But the group of MPs says more could still be done to join up that work across government, with departments urged to ensure that they proactively publish data, share it beyond government, and move away from a situation in which they risk duplication by relying mainly on their own datasets.

"There are enormous benefits in prospect for the economy and for people’s lives from making the nation’s core data infrastructure ‘open’," the report says.

"The government’s work in this area has put the UK in a world-leading position. But there is more to do to break down departmental data silos, to bring data together in order to further improve public services, as well as to improve data quality."

The report says the government should work to establish a "right of access" to data currently held by official stats body the Office for National Statistics, and calls for better scrutiny of the quality of the data held by departments.

It adds: "The government should also establish a framework — to be overseen by the Government Digital Service, the Office for National Statistics or another expert body — for auditing the quality of data within government departments amenable for big data applications, and for proactively identifying data sharing opportunities to break departmental data silos."

Improving the quality of the civil service's datasets – as well as the ability to share that information across government – was one of the major themes highlighted at last week's Sprint 16 conference, organised by the GDS.

The central government digital team is currently leading efforts to build more publicly-available, definitive datasets known as "canonical registers", in a bid to replace what are, in many cases, error-prone digital versions of old, paper-based systems.

"They have to be useful, the one source of information, curated by the experts – that’s the definition of a canonical source of data," the Foreign Office’s digital transformation lead Alison Daniels told delegates.

Her department has just launched the first of Whitehall's open registers, replacing the seven separate lists of countries officially recognised by the UK that previously existed in different parts of government.


Speaking at the same conference, Cabinet Office minister Matt Hancock said he believed the rise of big data presented one of "the biggest revolutions that the world has gone through" since the invention of the printing press.

"Ultimately, the invention of the printing press brought down the cost of the transmission of information from very expensive to relatively cheap," he said.

"And the data transaction technology that’s been invented over the last 30 years has brought down that cost from very cheap to infinitesimally small. The impact of that, I think, we are only in the foothills of understanding.

"It will have a huge impact on society, on the economy, and certainly, more locally, on the way that public services are delivered. And we have to understand both the power of harnessing data for the benefit of citizens, and also the mission critical requirement to hold it securely and to use it responsibly." 

The tension between the potential benefits and dangers of governments holding citizens' data also features in the committee's report, with MPs saying that the scale and pace of data gathering and sharing means public scepticism about privacy and security are "often well founded".

The committee therefore calls on the government to set up a new Council of Data Ethics within the Alan Turing Institute – designated as the UK's national institute for the data sciences – to try and address "the growing legal and ethical challenges associated with balancing privacy, anonymisation, security and public benefit".

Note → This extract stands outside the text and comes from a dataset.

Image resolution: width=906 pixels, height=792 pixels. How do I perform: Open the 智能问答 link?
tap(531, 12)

The report adds: "Ensuring that such a Council is established, with appropriate terms of reference, offers the clarity, stability and direction which has so far been lacking from the European debate on data issues."

Government should also use its upcoming Digital Strategy to set out plans to ensure that data is anonymised where necessary, although it acknowledges: "There are arguments on both sides of this issue: Seeking to balance the potential benefits of processing data (some collected many years before and no longer with a clear consent trail) and people’s justified privacy concerns will not be straightforward.

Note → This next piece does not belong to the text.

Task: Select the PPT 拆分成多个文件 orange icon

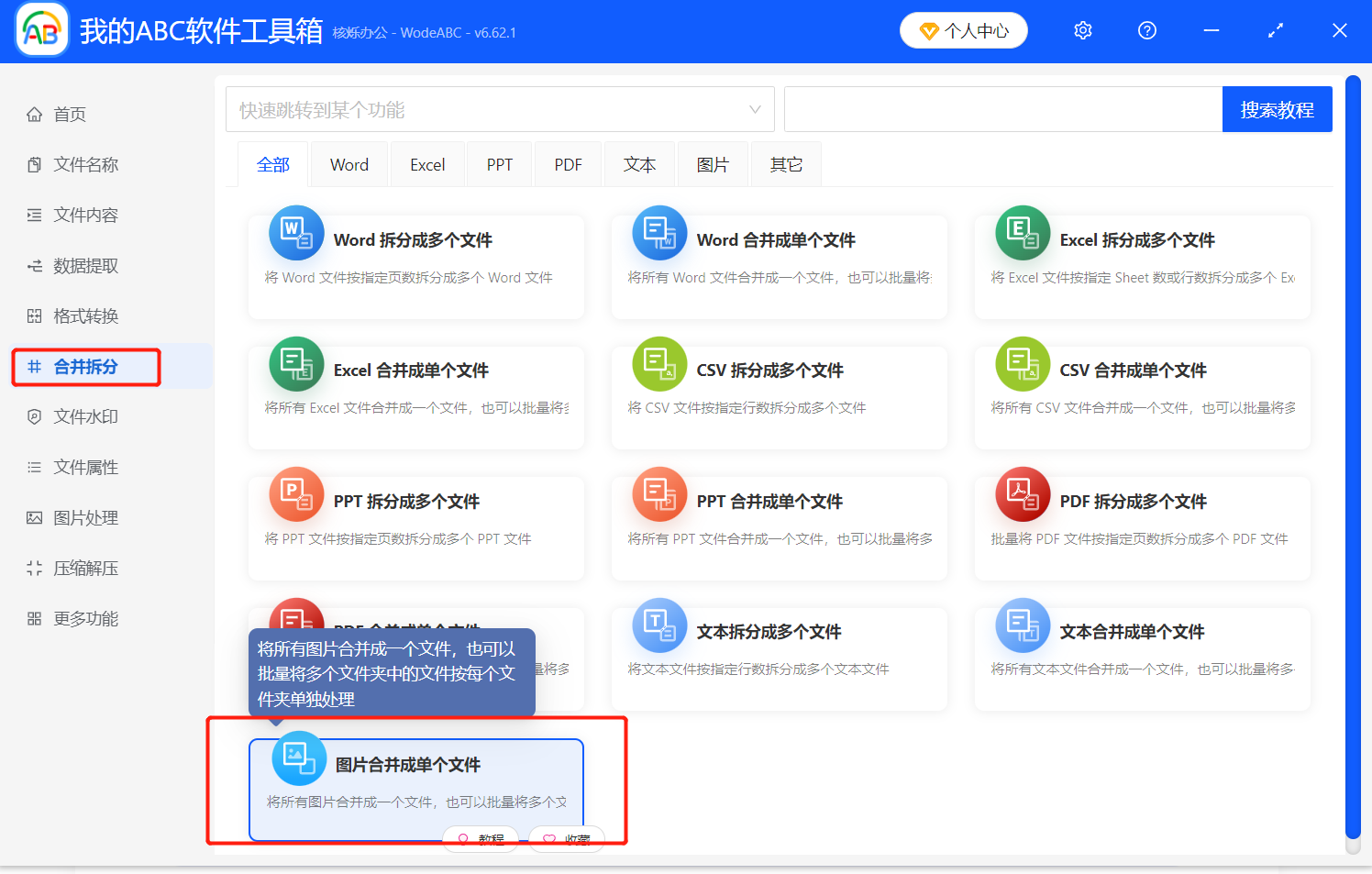Action: [x=295, y=494]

"It is unsatisfactory, however, fo rthe matter to be left unaddressed by government and without a clear public policy position set out," the committee says.

Launching the report, committee chair Nicola Blackwood said: "The use of ‘big data’ is already bringing big benefits. Exploited further, big data will be transformative, unlocking new life-saving research and creating unimagined opportunities for innovation. The government has a role in this, in sharing and opening up its own data." 

The MPs' recommendations come after a report by the Alliance for Useful Evidence and Institute for Government think tanks warned that the sharing of public service performance data between the government in Whitehall and its devolved counterparts in Scotland, Wales and Northern Ireland remained "underdeveloped".